06/26/2026
The Rising Cost of Storage: A Growing Challenge for Professional Videographers and Photographers
When people think about the costs of running a video production or photography business, they usually think about cameras, lenses, lighting, drones, or computers.
One expense that rarely gets talked about is storage.
Just over a year ago, I built two 168TB RAID 5 arrays for Rustic River Media: one serving as my primary working drive and the other as an identical backup. Each RAID was built using an OWC ThunderBay 8 enclosure and eight 24TB Seagate IronWolf Pro hard drives.
At the time, each RAID cost about $4,270, or roughly $8,540 for the pair.
Fast forward a little over a year, and those arrays are nearly full. Like most production companies, our content library continues to grow with every project we complete, so it was time to price another matching set.
Here's what that same setup costs today.
The exact same RAID would now cost approximately $8,692 to build. Building the same A/B setup again would cost roughly $17,384.
That's an increase of $8,844 for the exact same storage capacity.
No additional performance. No larger capacity. Just the same hardware costing nearly twice as much.
There are likely several reasons for the increase, including inflation, supply chain pressures, growing demand for enterprise storage driven by AI and data centers, and import costs.
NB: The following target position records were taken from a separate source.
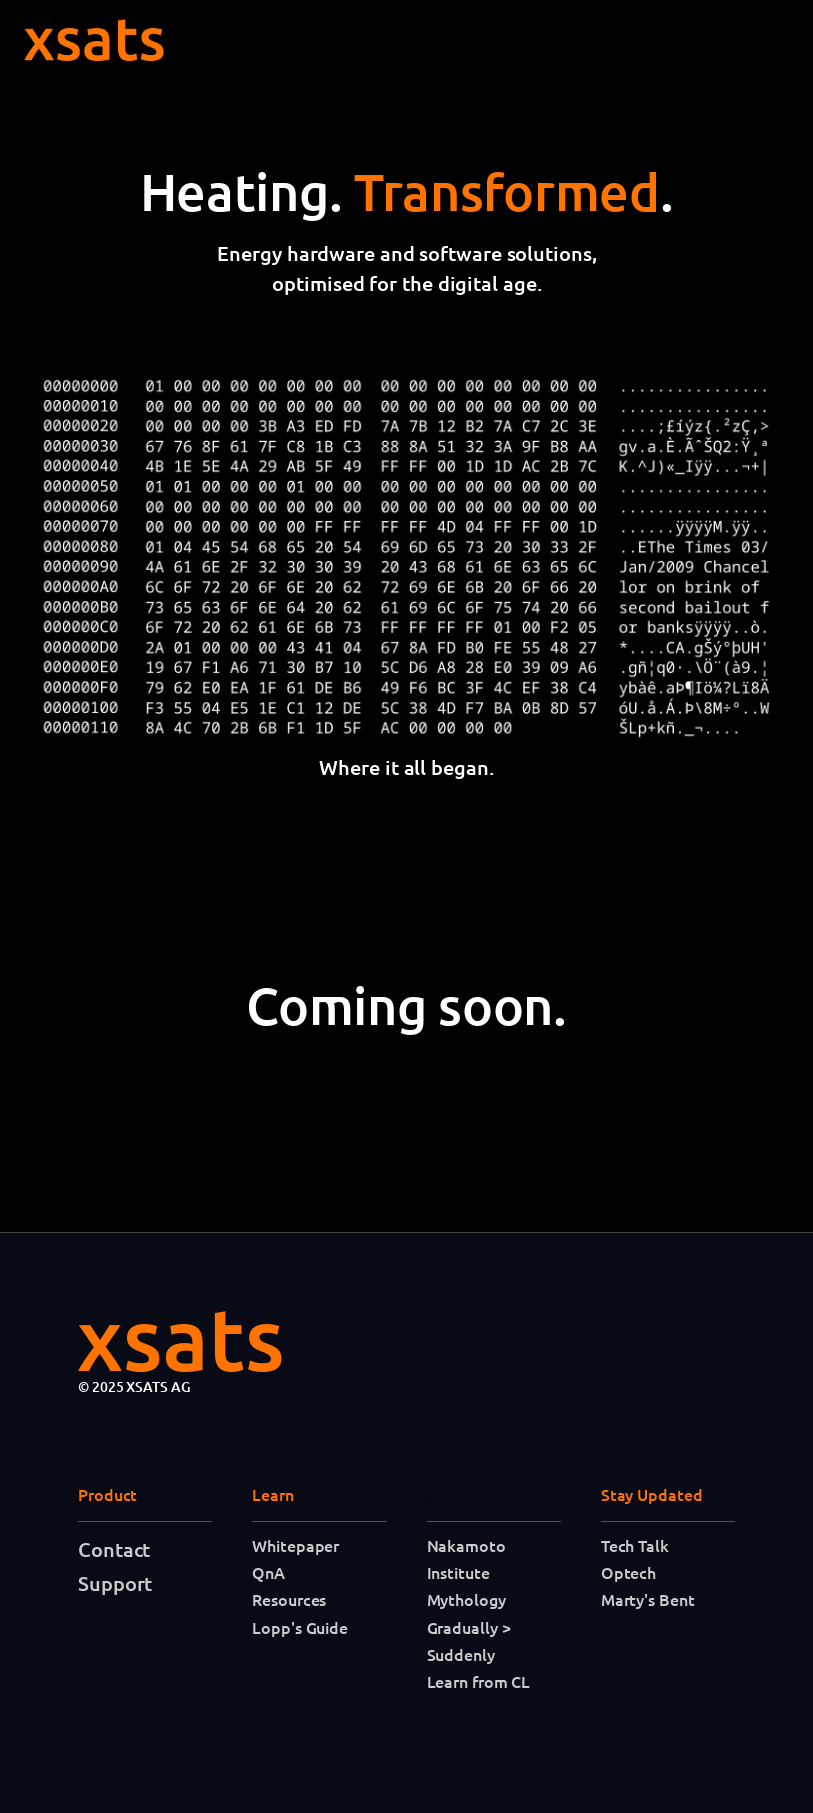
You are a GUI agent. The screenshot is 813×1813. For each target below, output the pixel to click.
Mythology (466, 1599)
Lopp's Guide (300, 1627)
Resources (289, 1599)
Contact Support (115, 1566)
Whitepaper (295, 1545)
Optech (628, 1572)
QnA (268, 1572)
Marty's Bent (648, 1599)
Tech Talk (635, 1545)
Whatever the cause, the reality is that storing data has become significantly more expensive.
For production companies, storage isn't optional. Our clients expect projects to remain archived, and protecting those files requires more than a single hard drive. I maintain two mirrored RAID arrays plus an additional offsite copy because RAIDs alone are not enough to be considered a backup solution.
These are costs clients never see, but they are part of the infrastructure required to safely capture, protect, and archive their content. Like any business expense, they eventually become part of the cost of providing professional video and photography services.
I'm curious—have other videographers and photographers noticed similar increases? How has it changed your storage or backup strategy?